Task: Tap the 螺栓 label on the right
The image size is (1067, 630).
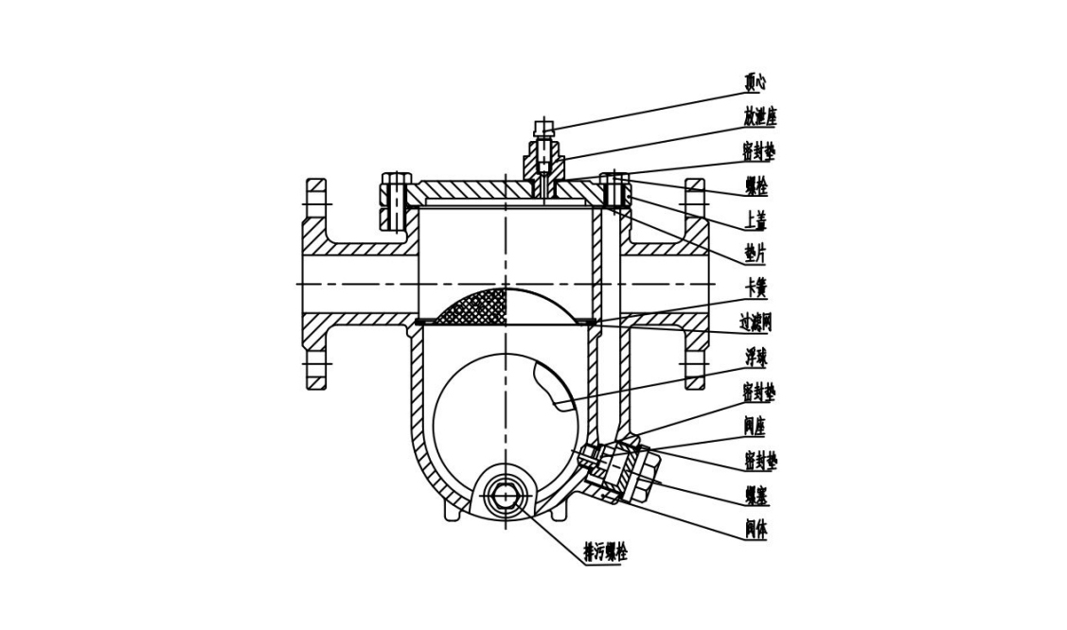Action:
* * * * * * *
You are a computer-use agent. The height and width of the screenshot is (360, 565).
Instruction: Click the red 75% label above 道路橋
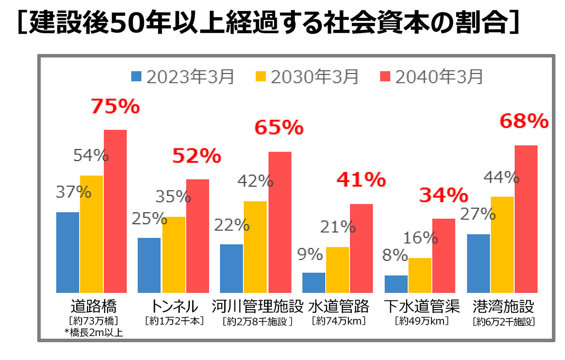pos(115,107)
* * * * * * *
_YOUR GOAL_:
Repeat the lines from the one containing "You are a computer-use" through the one containing "pos(115,107)", both included, and omit the pictures.

_SOLUTION_:
You are a computer-use agent. The height and width of the screenshot is (360, 565).
Instruction: Click the red 75% label above 道路橋
pos(115,107)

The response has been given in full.